Top

Heatwaves to become frequent across India

India will face heat waves more frequently in the coming years, thanks to climate change, experts have claimed.

India will face heat waves more frequently in the coming years, thanks to climate change, experts have claimed.

Researchers from the Indian Institute of Tropical Meteorology, Pune, have published a study in which they claim there will be an increase in occurrences of heatwaves in India caused by warming of the Pacific and the Indian Oceans.

This study is in addition to the research published by the Indian National Centre for Ocean Information Services, which published a paper on the warming of the western Indian Ocean causing decreasing monsoon rainfall over India.

While an increase in sea surface temperatures in Indian and Pacific Oceans generally causes an increase in heatwaves across the country, IITM researchers found that warming of the Indian Ocean has a direct impact on North India.

Meanwhile, El Nino phenomenon is the main reason behind increasing heatwaves over southeast of India.

The warm winds surrounding heated regions of Indian and Pacific oceans cause various weather anomalies by the time they reach the country’s coast and do not allow sea breeze to enter the peninsula.
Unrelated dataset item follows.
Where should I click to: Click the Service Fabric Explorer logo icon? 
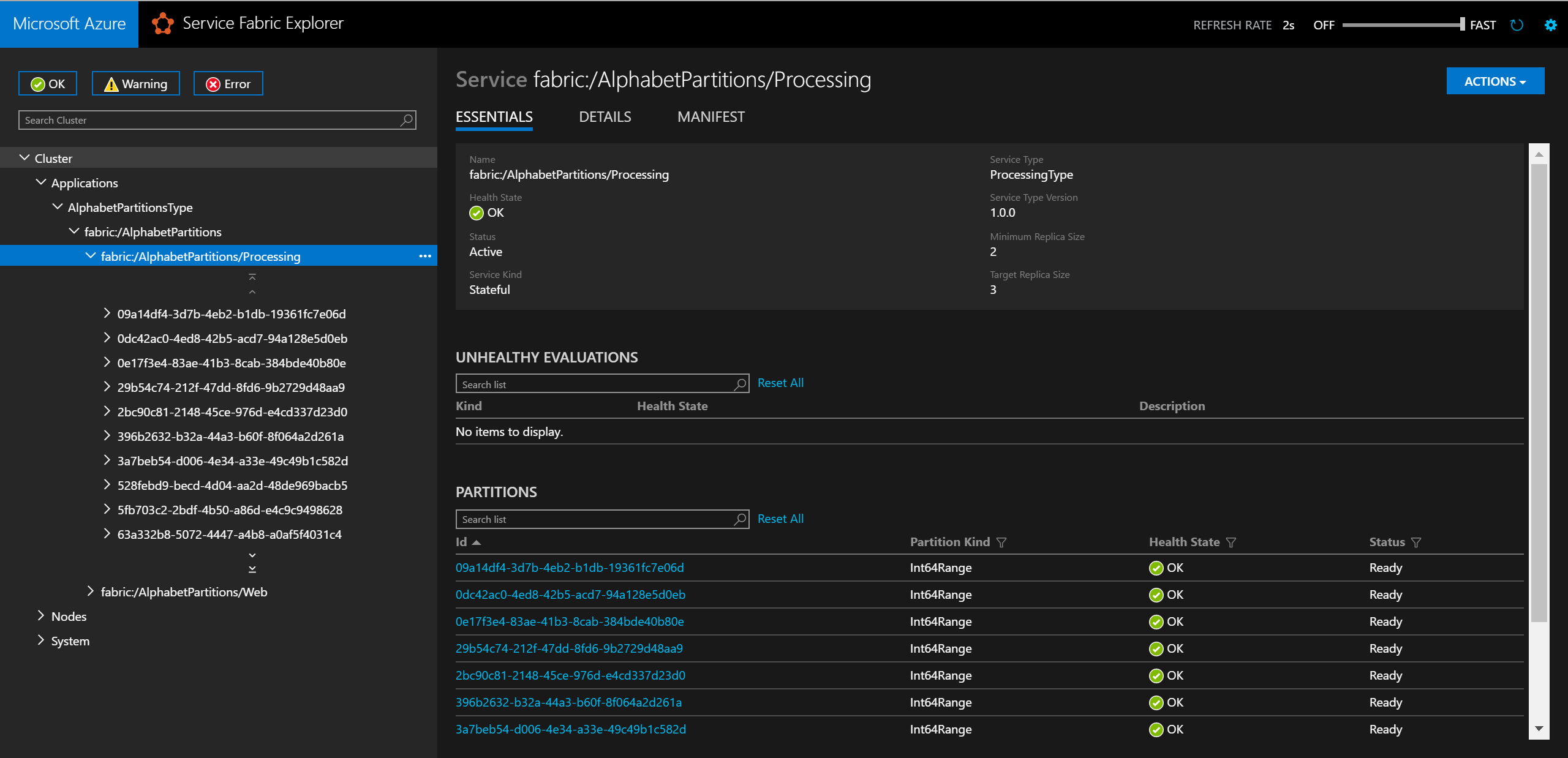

These atmospheric anomalies combined with clear skies and dry soil during the summer, cause heat waves.

The researchers, after analysing heatwave trends between 1960 and 2013, found that over northwest India, the frequency of heatwaves increased by one event in 20 years and the average duration of heatwaves increased by two days every decade.

In 2015, heat waves claimed the lives of nearly 2,300 people in Telangana and Andhra Pradesh alone. An earlier study by IIM Ahmedabad predicted a whopping 140 per cent increase in loss of life due to heat waves by 2080. Dr M. Rajeevan, Secretary, Ministry of Earth Sciences and one of the researchers of the paper said, “We need good observations and prediction models if we need to tackle the rising number of heat waves and prevent the death toll that comes with it.”